Thursday, June 28, 2012

Bolts Out Trunn'ls In

So..... because of the unavailability of bolts that we need for the planking for Lena Blanche and because secretly we have wanted to plank the vessel without bolts, keeping the vessel as close to authentic building practices as possible, we have decided to use treenails (trunn'ls) to fasten the planking. What are treenails (trunn'ls), you may ask. Good question.Trunn'ls are wooden nails, as the name suggests. They are as strong or stronger than iron bolts because they become part of the hull and, as a bonus, they don't rust. Black locust and juniper (hackmatack) are what are traditionally used for trunn'ls. Those woods are very dense and non porous and they swell in the drilled hole to make an excellent fit in the hull of the boat. They will be 7/8" in diameter and various lengths depending on where they go through the hull. The red oak that we used to frame up the vessel cannot be used for trunn'ls because they ARE too porous.

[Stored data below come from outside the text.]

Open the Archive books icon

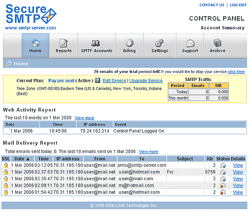[x=218, y=43]
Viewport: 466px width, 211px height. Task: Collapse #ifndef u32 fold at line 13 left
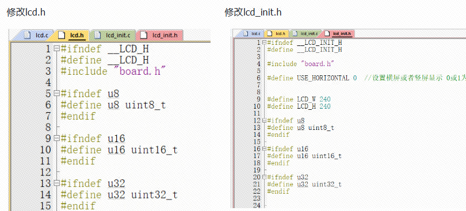(x=57, y=183)
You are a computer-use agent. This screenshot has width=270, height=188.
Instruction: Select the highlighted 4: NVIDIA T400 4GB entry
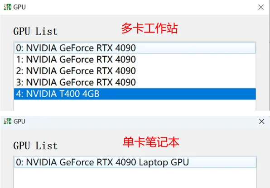point(135,94)
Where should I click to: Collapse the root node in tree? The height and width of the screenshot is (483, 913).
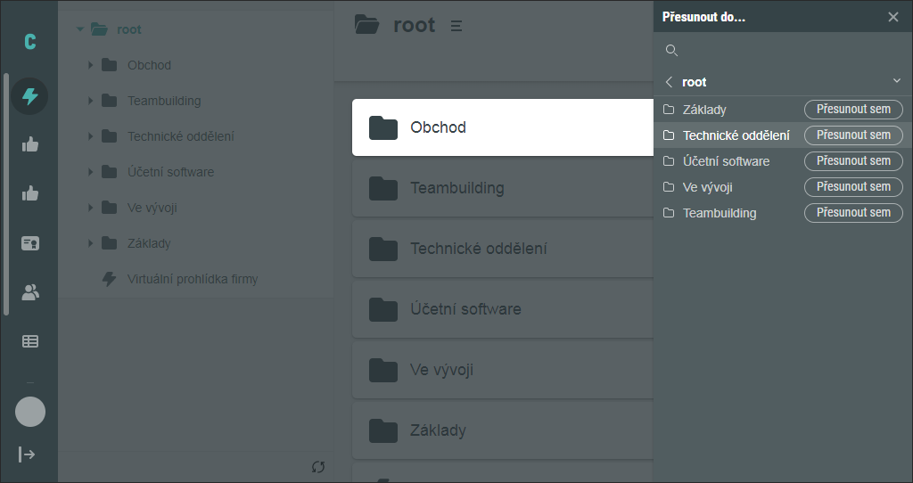click(79, 29)
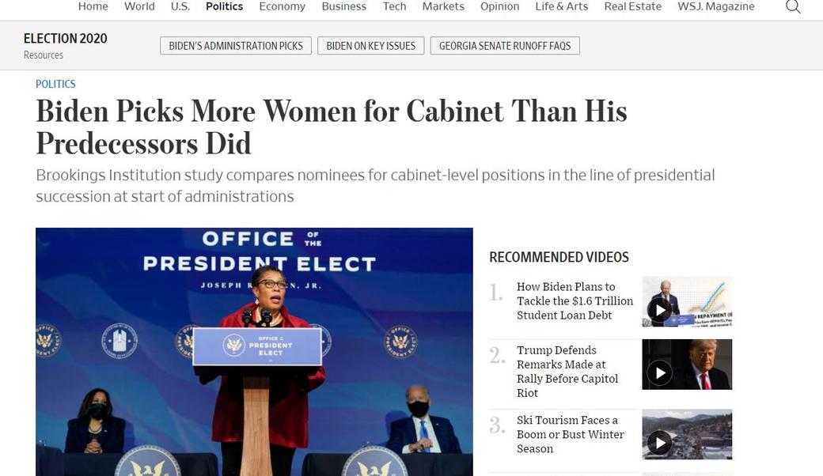Click the blue Politics category link
The height and width of the screenshot is (476, 823).
pyautogui.click(x=55, y=84)

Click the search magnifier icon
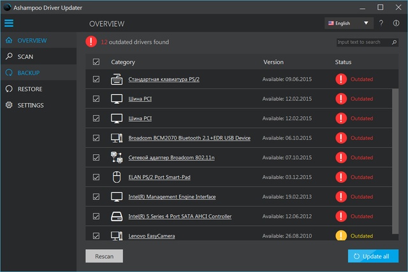[x=394, y=42]
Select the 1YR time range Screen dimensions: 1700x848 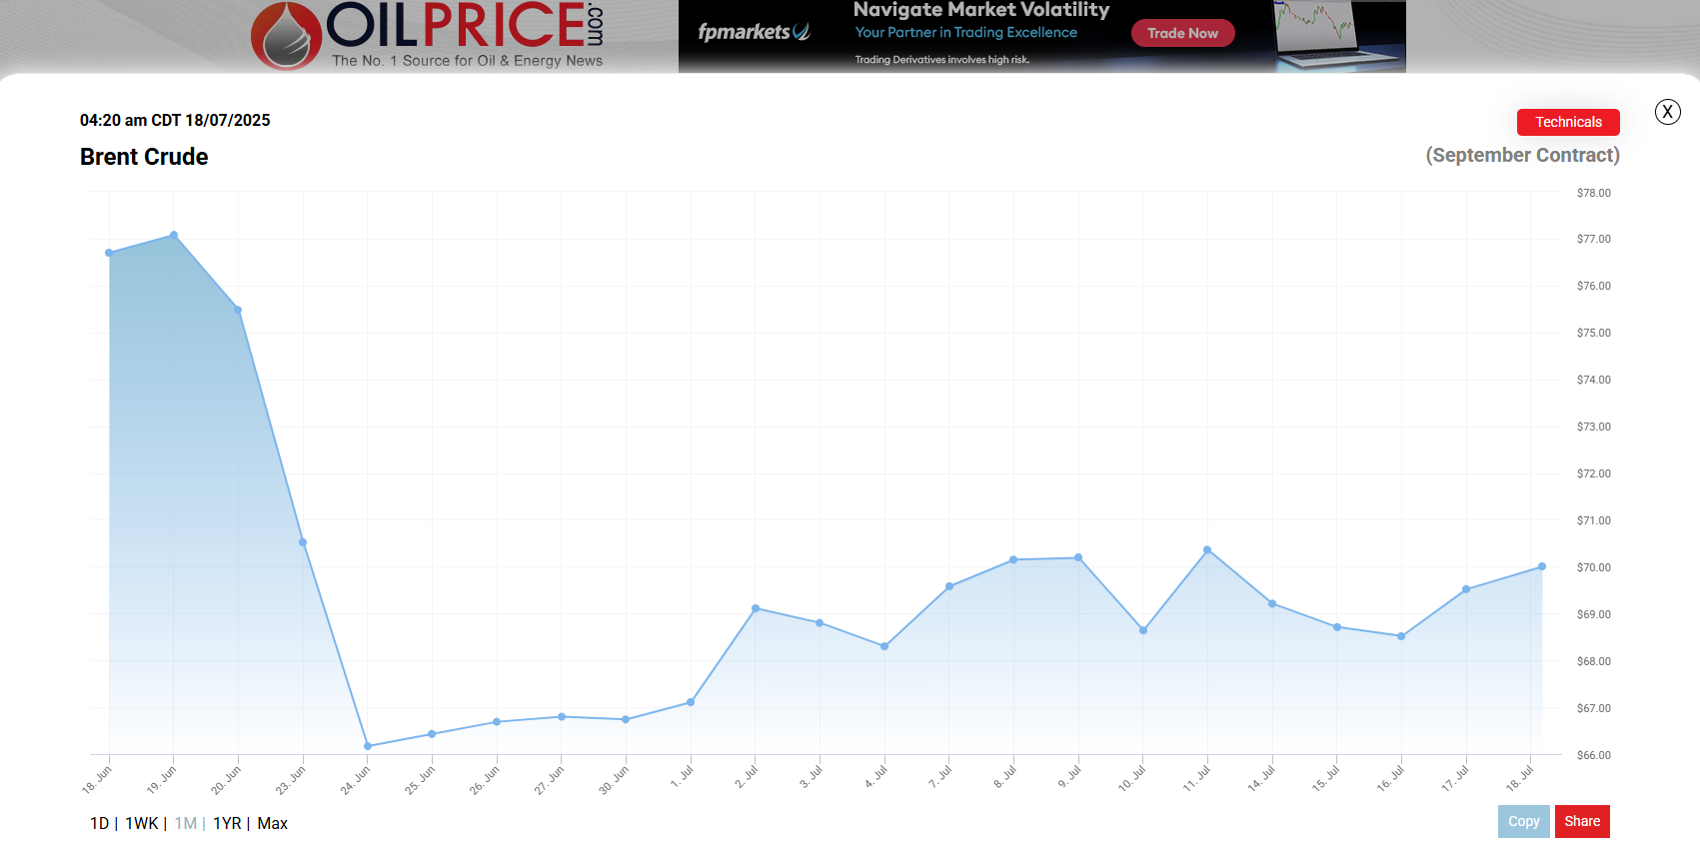click(x=227, y=823)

You can actually make a 10" dowel with red oak and then blow bubbles with it in a glass of water.
Now that you're back from blowing bubbles.......
About a week ago we put the word out that we were looking for black locust and this morning we got a call from David Lee at Atlantic Arbourists Ltd. He said he had a few black locust logs for us in Hantsport. So we jumped into our trusty ole one ton and headed in his direction. He certainly did have a few logs! Many huge, beautiful logs. We couldn't fit even half of the logs on our truck. David and his crew graciously cut them in half so that we could get some of them on the truck and then chained and cinched them. He's got a great professional bunch of guys on his crew and we are much obliged to them.

Now we will have many happy hours making trunn'ls with our new dowelling gear.